Test runner improvements:

• --keep-going / -k flag for test-e2e-local.sh to continue past failures with summary at end.
• Tests 58, 60, 62, 63 added to the superuser (postgres) override list — they require pg_terminate_backend, direct RLS-bypassing table access, or dblink with postgres credentials.

Key findings

ID	Finding	Severity	Test
F1	$var substitution of empty/0-row results produces unquoted JSON → syntax error	Bug	40
F2	No iteration limit on df.loop() — infinite loops run forever	Design gap	38
F3	No recursion guard on df.start() — can spawn unbounded child instances	Design gap	42
F4	df.break() outside loop returns break sentinel as result (not an error)	Quirk	41
F5	Serde ignores unknown JSON fields in crafted Durofut payloads	Quirk	44
F6	Empty/whitespace SQL accepted by DSL, fails at execution time	Quirk	43
F7	Signal to non-existent/completed instance silently succeeds	Quirk	50
F8	No FK between df.instances / df.nodes — orphaned nodes accumulate silently	Design gap	60
F9	No GC for completed instances or duroxide history — unbounded table growth	Design gap	61
F10	df.vars is per-owner-global — concurrent sessions race on the same key (last writer wins)	Design gap	63
F11	No idle timeout for signal-waiting instances — df.cancel() is the only escape	Design gap	59

Remaining gaps (not addressed here)

• D2 (PostgreSQL crash recovery), F2/F3 (signal/cancel vs. completion races), and F5 (concurrent df.status() lock contention) require a shell-level or timing-sensitive test harness beyond what SQL-only E2E tests support.
• D3 (Disk full simulation — infeasible in SQL)
• D4 (Network partition to remote database)
• D5 (Clock skew / time jumps)
• D6 (Extension drop+recreate while instances are in-flight — partial: test 28 covers drop+recreate with no in-flight instances)
• E6 (Tampering with df.nodes mid-execution)

[pinodeca]

@copilot go ahead and implement the resilience testing plan proposed in this PR.

[Copilot]

@pinodeca I've opened a new pull request, #56, to work on those changes. Once the pull request is ready, I'll request review from you.

[pinodeca]

@copilot #56 implemented some of the resilience test plan but wasn't tested and then was merged into branch pinodeca/breakit, but this PR's description wasn't updated. Can you update it?
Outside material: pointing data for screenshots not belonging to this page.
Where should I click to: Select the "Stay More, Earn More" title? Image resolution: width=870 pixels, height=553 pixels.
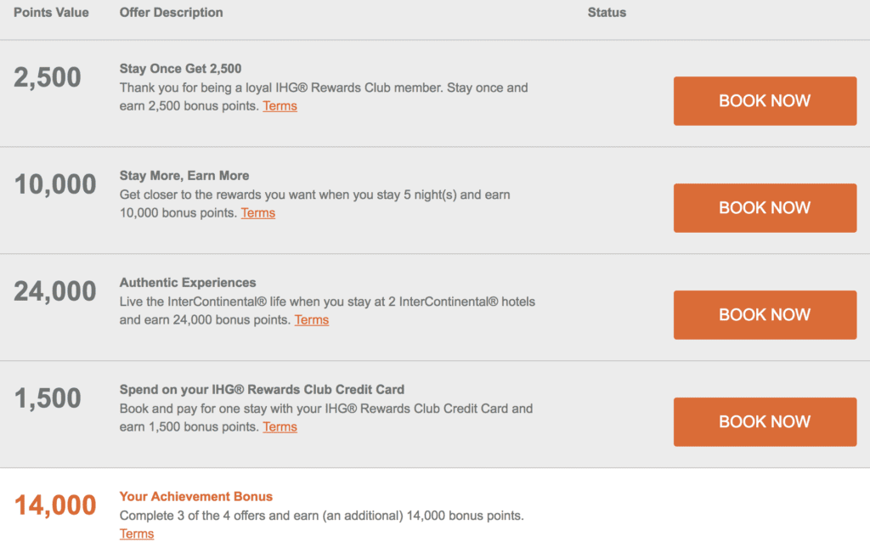[184, 176]
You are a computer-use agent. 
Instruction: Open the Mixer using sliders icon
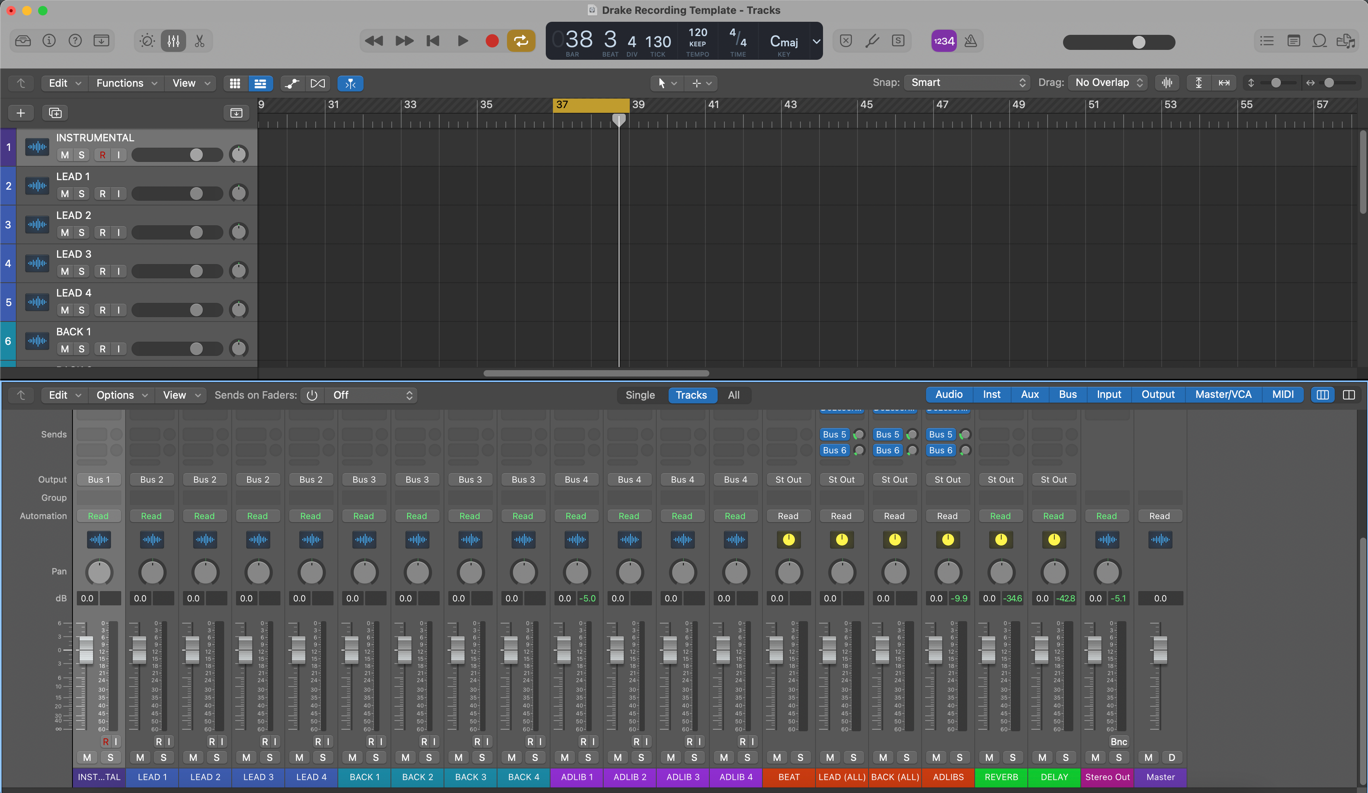click(x=173, y=41)
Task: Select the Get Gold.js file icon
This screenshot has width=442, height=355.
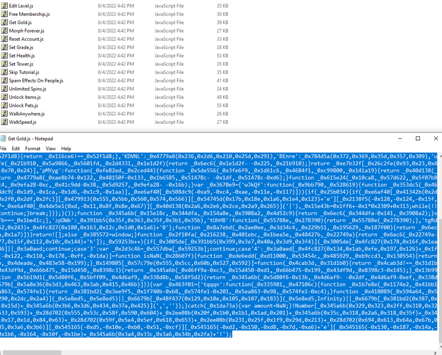Action: tap(5, 23)
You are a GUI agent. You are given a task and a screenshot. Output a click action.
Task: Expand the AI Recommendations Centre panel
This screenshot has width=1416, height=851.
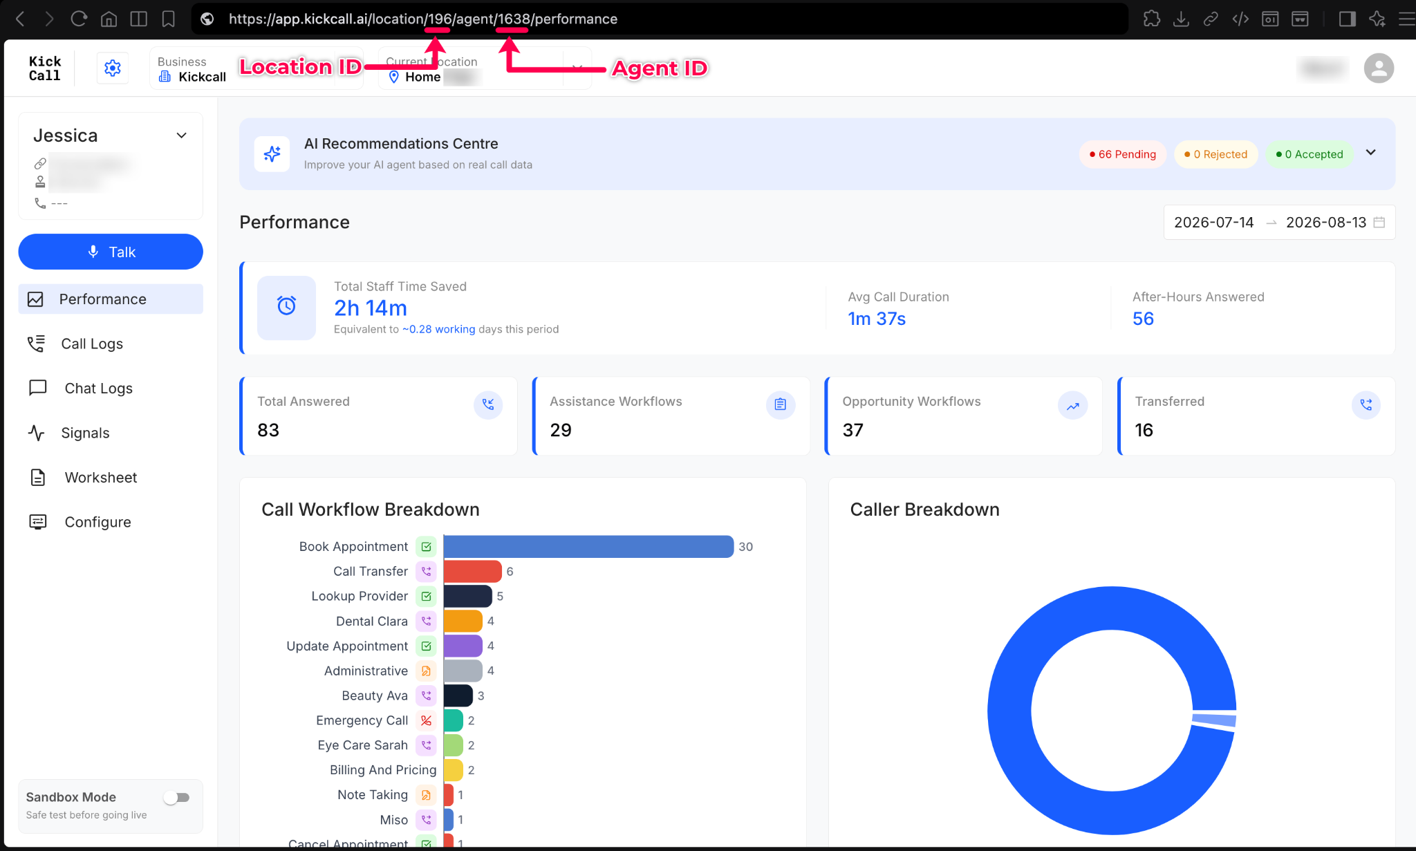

Regardless, continue implementing the resilience test plan. You may want to check the status of #56 - that's where we left off.

[Copilot]

@pinodeca I've opened a new pull request, #62, to work on those changes. Once the pull request is ready, I'll request review from you.

[pinodeca]

@copilot continue executing the plan in docs/resilience-testing.md

[Copilot]

@pinodeca I've opened a new pull request, #66, to work on those changes. Once the pull request is ready, I'll request review from you.